**YOUR GOAL:** Exclude the pictures and transcribe the rest of the data below exactly.

DATASET CONTENT below:

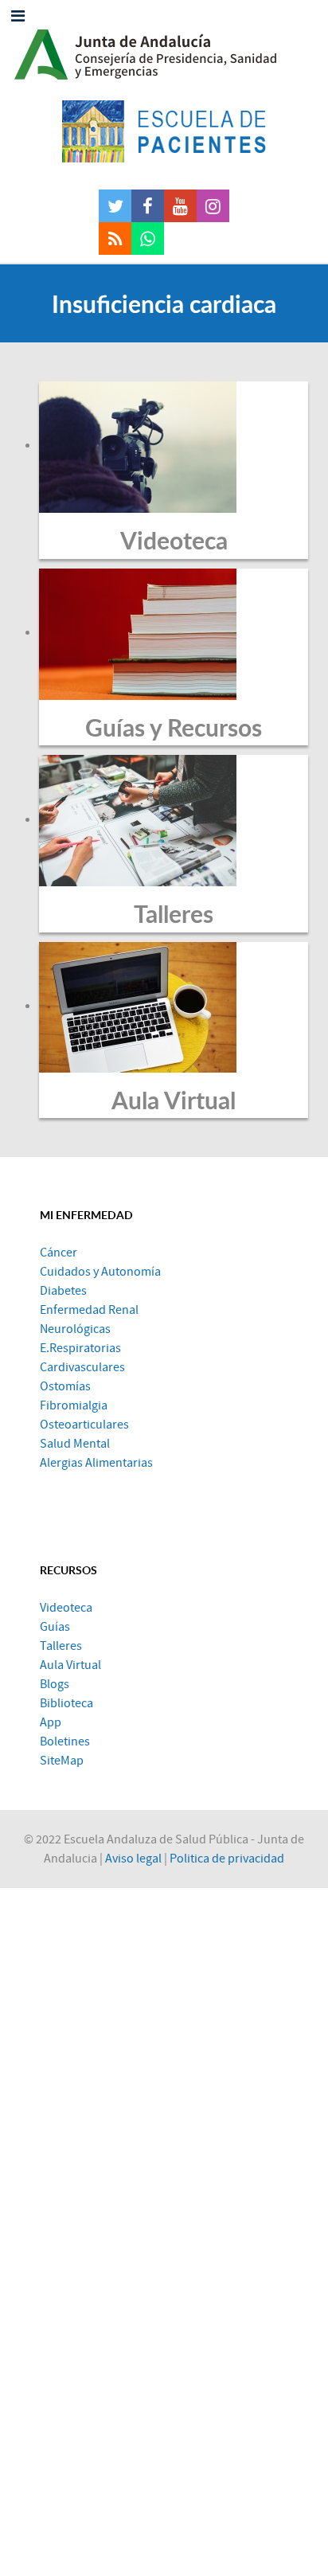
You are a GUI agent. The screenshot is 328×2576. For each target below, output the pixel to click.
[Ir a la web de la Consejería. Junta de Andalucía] (164, 50)
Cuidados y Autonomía (100, 1272)
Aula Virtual (173, 1099)
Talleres (173, 913)
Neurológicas (75, 1329)
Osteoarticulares (84, 1425)
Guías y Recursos (173, 727)
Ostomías (65, 1386)
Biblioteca (66, 1703)
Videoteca (174, 540)
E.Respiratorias (80, 1348)
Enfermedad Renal (89, 1310)
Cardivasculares (82, 1367)
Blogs (54, 1684)
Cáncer (58, 1253)
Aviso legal (133, 1859)
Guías (55, 1627)
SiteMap (62, 1761)
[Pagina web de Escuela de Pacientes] (164, 131)
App (50, 1722)
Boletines (65, 1741)
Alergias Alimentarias (96, 1463)
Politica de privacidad (227, 1859)
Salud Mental (75, 1444)
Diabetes (63, 1291)
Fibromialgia (73, 1405)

End of DATASET CONTENT.

**ANSWER TO THE PROBLEM:**
You are a GUI agent. The screenshot is 328×2576. For each target below, output the pixel to click.
[Ir a la web de la Consejería. Junta de Andalucía] (164, 50)
Cuidados y Autonomía (100, 1272)
Aula Virtual (173, 1099)
Talleres (173, 913)
Neurológicas (75, 1329)
Osteoarticulares (84, 1425)
Guías y Recursos (173, 727)
Ostomías (65, 1386)
Biblioteca (66, 1703)
Videoteca (174, 540)
E.Respiratorias (80, 1348)
Enfermedad Renal (89, 1310)
Cardivasculares (82, 1367)
Blogs (54, 1684)
Cáncer (58, 1253)
Aviso legal (133, 1859)
Guías (55, 1627)
SiteMap (62, 1761)
[Pagina web de Escuela de Pacientes] (164, 131)
App (50, 1722)
Boletines (65, 1741)
Alergias Alimentarias (96, 1463)
Politica de privacidad (227, 1859)
Salud Mental (75, 1444)
Diabetes (63, 1291)
Fibromialgia (73, 1405)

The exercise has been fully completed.